Wszystkie te pułapki zamykają mu bramy "Królestwa" ... ale jeżeli jest mądry i sprawiedliwy, a przede wszystkim jeżeli ma serce to nic mu nie przeszkodzi. ...

Tu jest kwestia moralności bogatego osobnika. Dużo pisał o postawie do życia Jan Stachniuk, a za nim Antoni Wacyk. Skoro celem życia nie są heroiczne ludzkie instynkty, nie jest bogacenie się, nie jest ciągłe zdobywanie, tworzenie, podbijanie, walczenie itd., to taki człowiek tylko wegetuje . I tym w zasadzie różni się katolicyzm od np. kalwinizmu. Katolicyzm potępia bogacenie się, natomiast w etyce kalwińskiej bogacenie się, bycie przedsiębiorczym jest cnotą, dzięki któremu osiąga się życie wieczne(dobrym przykładem kraju o kalwinowskiej mentalności jest Szwajcaria, która mimo braku zasobów jest cholernie bogata). To jest zasadnicza różnica pomiędzy krajami katolickimi, a protestanckimi. Prawie 80 lat temu wyżej wymienieni zauważyli to. Były to czasy (jeszcze istniejącego) Imperium Brytyjskiego i rozrostu Stanów Zjednoczonych. Obydwa te kraje były w zasadzie protestanckie (mimo że katolików w Stanach było jak pamiętam więcej). Anglików i Amerykanów (jak w sumie i Niemców) cechowała czynna postawa do życia, która cechowała się cnotą do oszczędzania(pomnażania majątku itd.), podbijaniem słabszych (jak to Kelthuzzar mówił - stalowe prawo supremacji - lepsza kultura wypiera te gorsze) i chęcią twórczej pracy rodem z książek Ayn Rand.

A jakie były kraje katolickie? (i po części dalej są, choć od tego odchodzą)
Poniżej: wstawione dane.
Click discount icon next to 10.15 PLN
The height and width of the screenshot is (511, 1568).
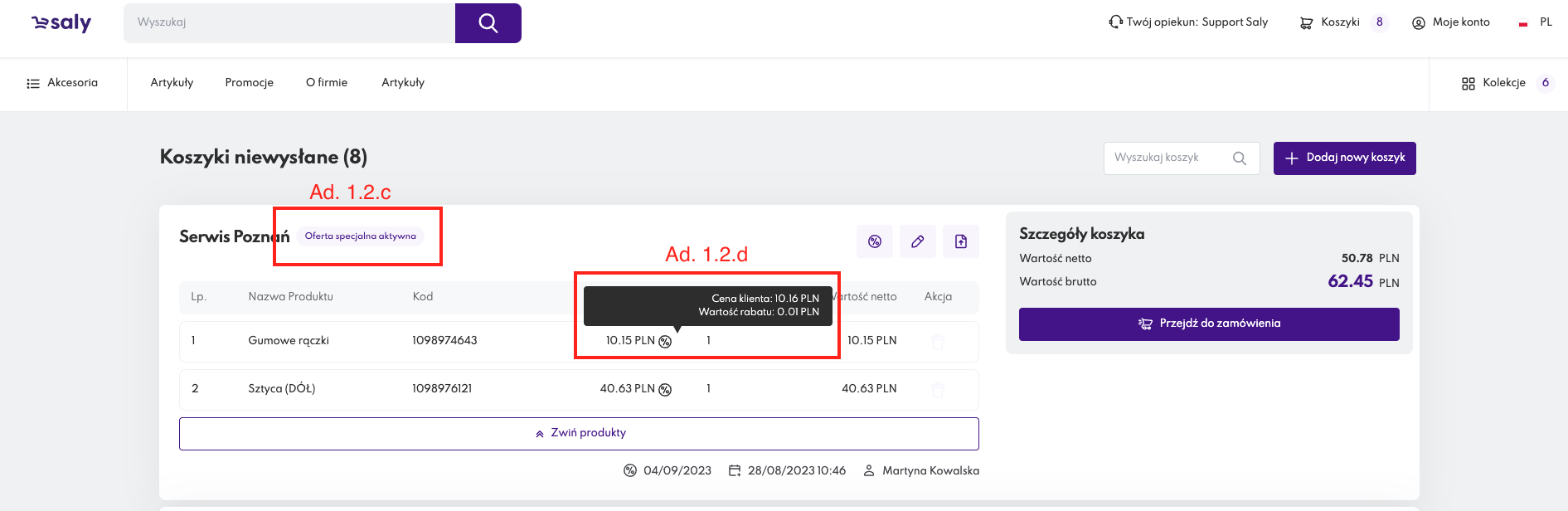point(665,342)
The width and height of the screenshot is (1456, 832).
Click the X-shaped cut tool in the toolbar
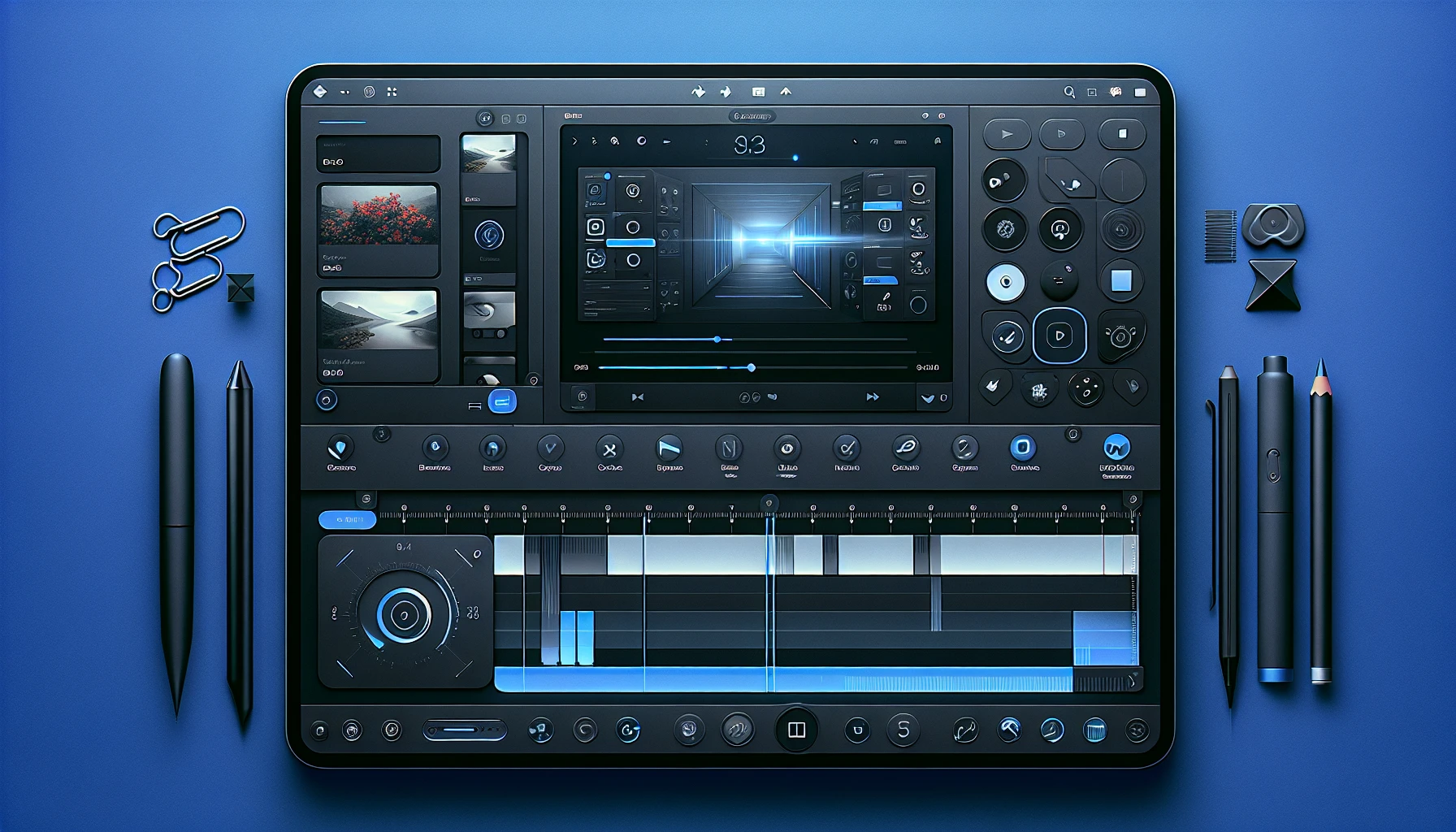coord(609,449)
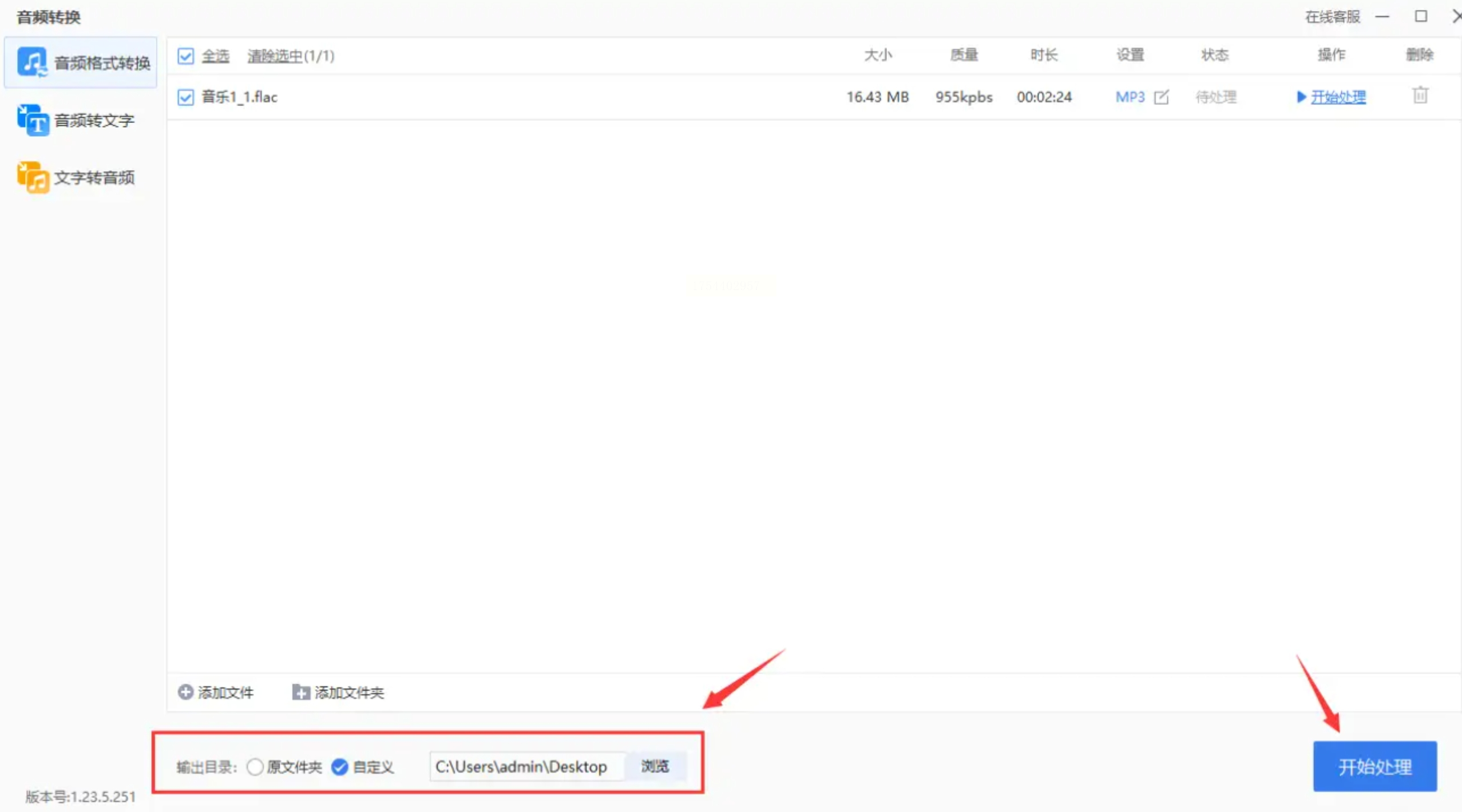Image resolution: width=1462 pixels, height=812 pixels.
Task: Uncheck the 音乐1_1.flac file checkbox
Action: click(185, 97)
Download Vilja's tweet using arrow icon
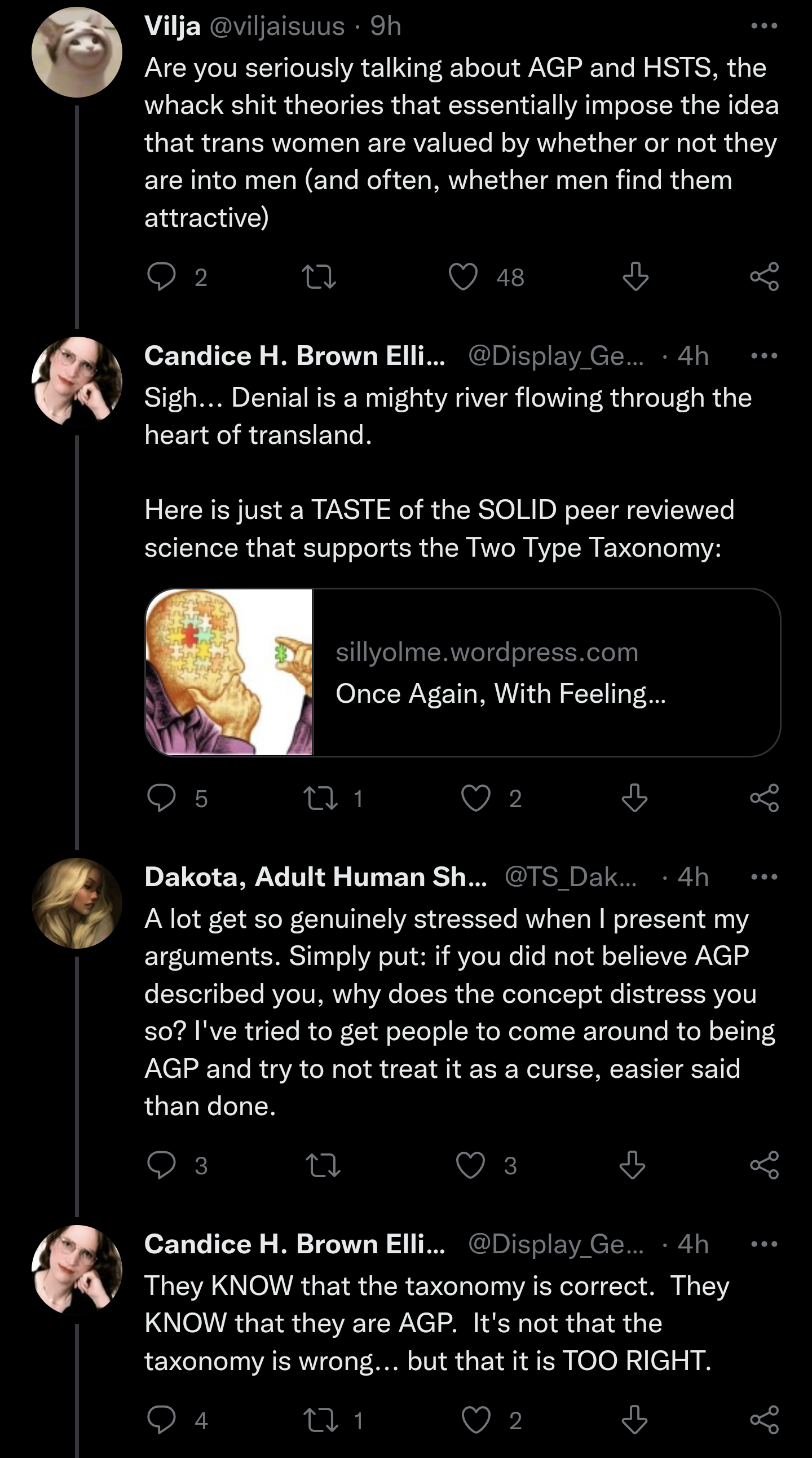812x1458 pixels. (635, 277)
Irlandia - pośmiewisko dla Anglików. Anglicy uznawali ich nawet za niższą rasę. Byli biedakami, którzy masowo emigrowali do USA. Dobrze pamięta się głód z połowy XIX wieku, który zabił połowę ich ludzi, tylko dlatego, ponieważ sadzili jedynie ziemniaki i gdy naszła zaraza, to nie mieli żadnej alternatywy do tego.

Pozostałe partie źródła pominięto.